• Texte à analyser
---

Par Joël Onana
La police haïtienne a annoncé mardi 19 novembre avoir tué, avec l’appui d’habitants de Port-au-Prince, 28 membres de gangs armés, après que ces derniers eurent lancé une offensive dans la capitale de ce pays des Caraïbes en plein chaos.
Signe d’une très forte insécurité, Médecins sans frontières (Msf) va suspendre à partir de mercredi son travail à Port-au-Prince et accuse les forces de police de “violences et menaces” à son encontre depuis plus d’une semaine.
L’Ong rappelle dans un communiqué avoir dénoncé le 13 novembre des incidents, deux jours plus tôt, quand l’une de ses ambulances “avait été attaquée, entraînant l’exécution d’au moins deux patients et une agression contre le personnel médical”. “La semaine qui a suivi, des policiers ont arrêté à plusieurs reprises des véhicules de Msf et menacé directement le personnel, incluant des menaces de mort et de viol”, dénonce-t-elle.
Dans la nuit de lundi à mardi, des policiers ont intercepté un camion et un minibus transportant des membres de gangs armés à Pétion-Ville, commune aisée de la banlieue de Port-au-Prince, et dans le centre de la capitale, a expliqué à l’Afp le porte-parole adjoint de la police nationale.

---

• Consignes
**a)** Répondez aux questions suivantes d'après l'article sur Haïti :
(i) Combien de membres de gangs armés la police haïtienne annonce-t-elle avoir tués ?
(ii) À partir de quel jour Médecins sans frontières suspend-elle son travail à Port-au-Prince ?
(iii) Quels véhicules les policiers ont-ils interceptés dans la nuit de lundi à mardi ?
**b)** Recopiez le passage de l'article sur Haïti qui va de « Dans la nuit » jusqu'à « la police nationale. ».
**c)** Rédigez la suite de l'article sur Haïti à partir de sa dernière phrase.

• Jeu de données
---

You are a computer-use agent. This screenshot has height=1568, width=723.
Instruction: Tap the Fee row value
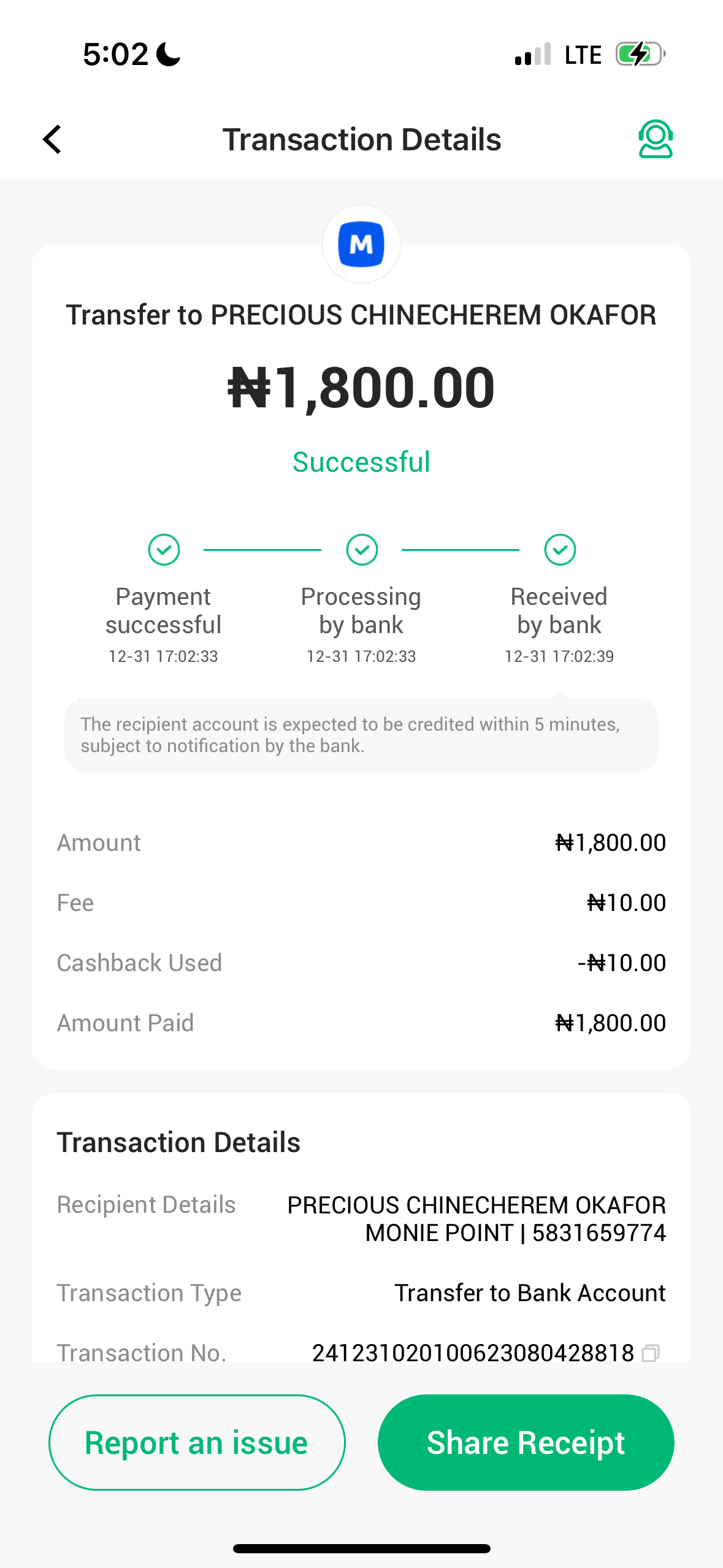point(626,903)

---

• Réponses
**a)**
(i) 28
(ii) Mercredi
(iii) Un camion et un minibus

**b)**
Dans la nuit de lundi à mardi, des policiers ont intercepté un camion et un minibus transportant des membres de gangs armés à Pétion-Ville, commune aisée de la banlieue de Port-au-Prince, et dans le centre de la capitale, a expliqué à l’Afp le porte-parole adjoint de la police nationale.

**c)**
Les forces de l’ordre ont alors ouvert le feu sur ces membres de gangs, en tuant dix d’entre eux, selon la même source. D’autres ont été poursuivis et tués par des habitants organisés en groupes d’autodéfense et par des policiers.D’après un photographe de l’Afp, des cadavres de personnes, décrites comme des membres de ces bandes criminelles, ont par la suite été brûlés dans une rue de Pétion-Ville.
Le bilan s’élève à 28 morts selon la police.
Des habitants ont raconté à l’Afptv, sous couvert d’anonymat, que “des gangs sont arrivés en camion, armés de gros calibres, de pioches, de grands marteaux, afin de provoquer des troubles et répandre la terreur à Pétion-Ville”. Mais, a assuré l’un d’eux, “on fera la peau à quiconque tente d’attaquer Pétion-Ville (car) nous sommes déterminés à préserver la sécurité de notre ville”.
Déplacement de population
Depuis la semaine dernière, Port-au-Prince est secouée par une nouvelle flambée de violences attisée par “Viv Ansanm” (Vivre ensemble), alliance de gangs formée en février et parvenue à renverser le Premier ministre d’alors, Ariel Henry. Cette coalition a lancé une attaque contre Pétion-Ville et les quartiers Bourdon et Canapé Vert, après un appel sur les réseaux sociaux de l’un de ses chefs, Jimmy Chérisier, alias “Barbecue”.
Ce dernier a “exigé la démission du Conseil présidentiel de transition” (Cpt), la tête de l’exécutif. Le secrétaire général de l’Onu Antonio Guterres est inquiet “de l’escalade de la violence en Haïti”, selon son porte-parole, et exhorte à faire “des progrès urgents dans la transition politique”.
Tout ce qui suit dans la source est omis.